Он качает головой и не двигается с места.
— Да пошло оно всё. — Я делаю два широких шага, прохожу мимо него, полная решимости сесть за свой чертов компьютер, что бы там ни говорили, и не успеваю я опомниться, как меня подхватывают на руки и я с открытым ртом смотрю на отвратительный золотой ковер на полу.
Коннор перекинул меня через плечо.
— Сейчас вернусь, ребята, — спокойно говорит он, разворачивается и уходит.
Я бью по его широкой спине, бормоча: — Ты… ты… придурок! Отпусти меня! Прямо сейчас! Ты…
— Животное, я знаю, — сухо говорит он, а затем одним плавным движением переворачивает меня и ставит на ноги.
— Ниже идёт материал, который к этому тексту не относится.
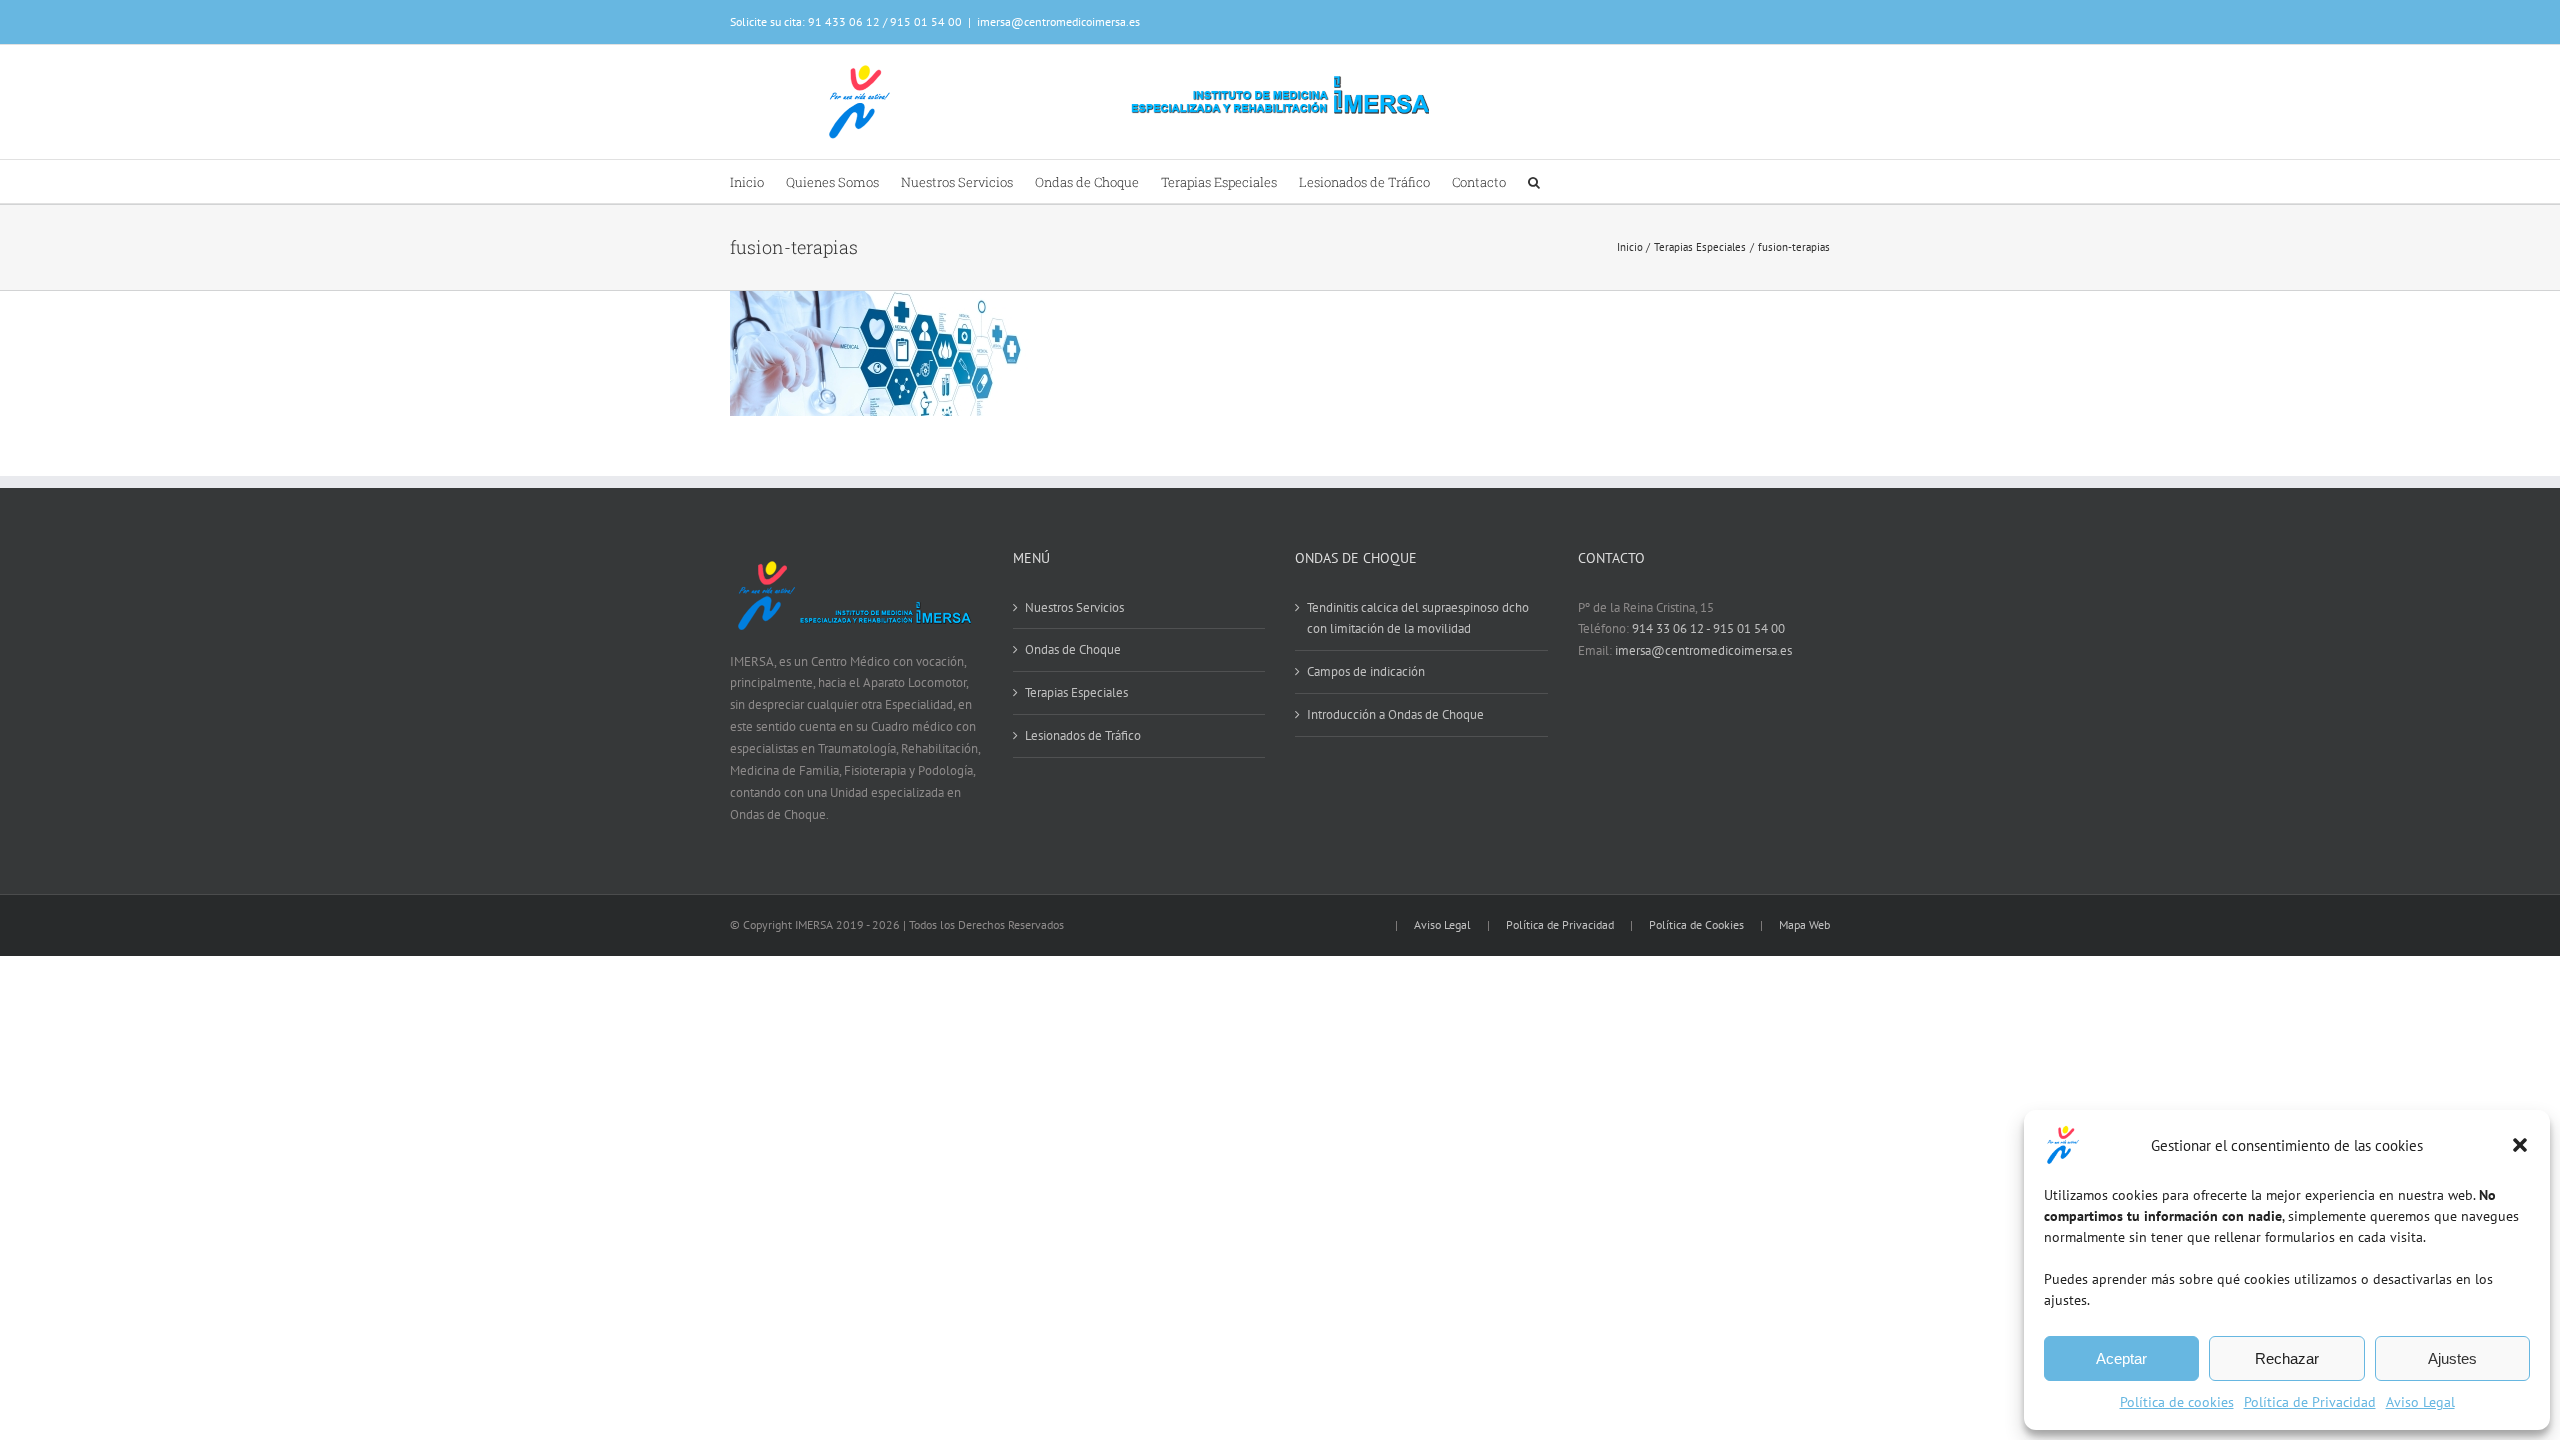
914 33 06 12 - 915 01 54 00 (1708, 628)
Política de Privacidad (2310, 1402)
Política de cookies (2177, 1402)
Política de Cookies (1696, 924)
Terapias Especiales (1076, 692)
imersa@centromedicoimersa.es (1058, 21)
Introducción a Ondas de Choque (1395, 714)
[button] (2520, 1145)
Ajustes (2452, 1358)
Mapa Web (1804, 924)
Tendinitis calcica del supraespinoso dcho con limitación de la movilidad (1418, 618)
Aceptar (2121, 1358)
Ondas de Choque (1073, 649)
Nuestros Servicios (1074, 607)
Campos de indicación (1366, 671)
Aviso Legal (2420, 1402)
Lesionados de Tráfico (1083, 735)
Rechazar (2287, 1358)
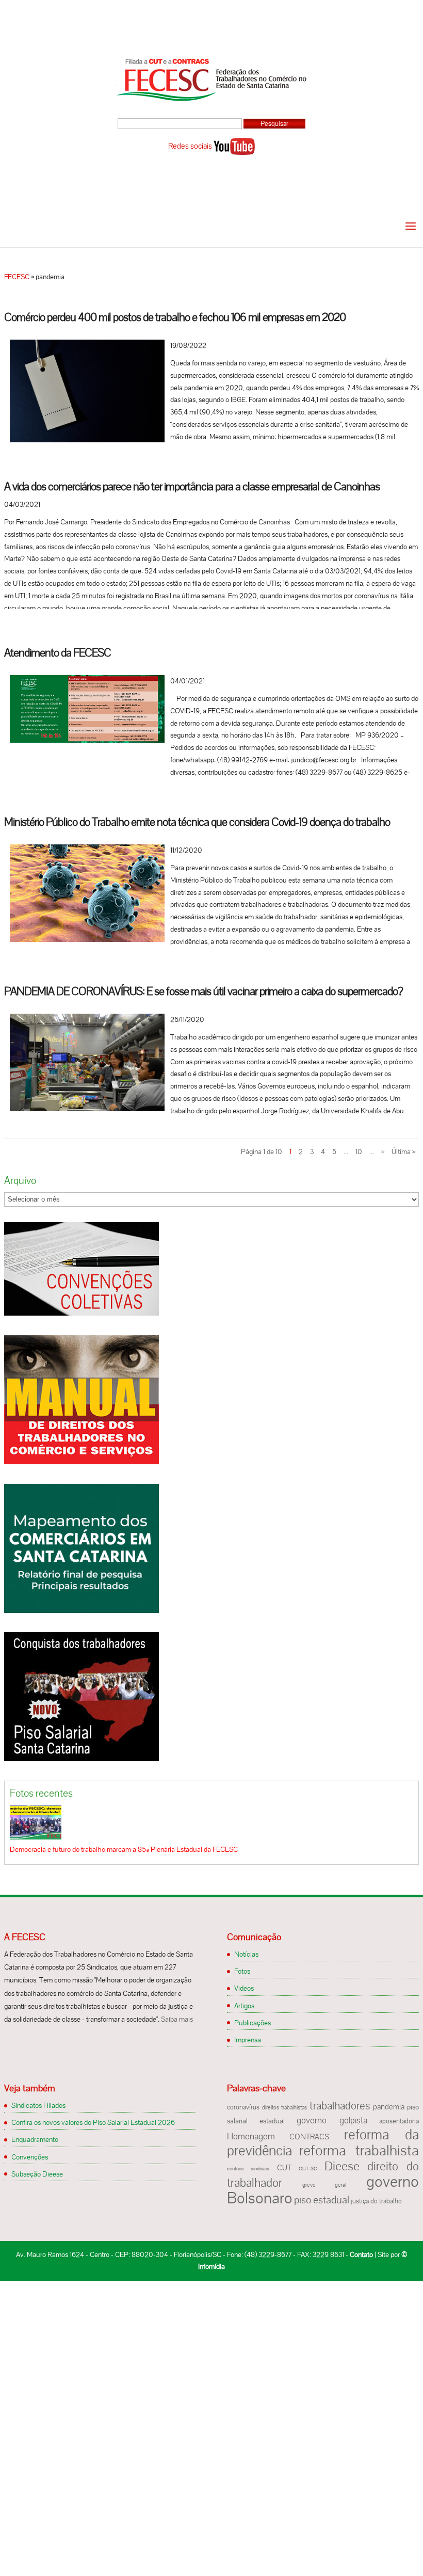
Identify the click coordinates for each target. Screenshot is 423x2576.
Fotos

Мы находимся в соседней комнате. Это обычный кабинет с письменным столом и двумя стульями, книжным шкафом, диваном вдоль одной стены. С противоположной стены на меня смотрит постер Арнольда Шварценеггера из «Терминатора».
Интересно, как это будет выглядеть, когда все будет забрызгано кровью Коннора.
Ударом ботинка Коннор закрывает дверь.
— Ты не мог поступить так намеренно, — говорю я, тяжело дыша и сжимая руки в кулаки, — просто взять и перекинуть меня через плечо, как мешок с картошкой. На глазах у всех. На глазах у этого эпического придурка Родригеса, ты не мог. Верно?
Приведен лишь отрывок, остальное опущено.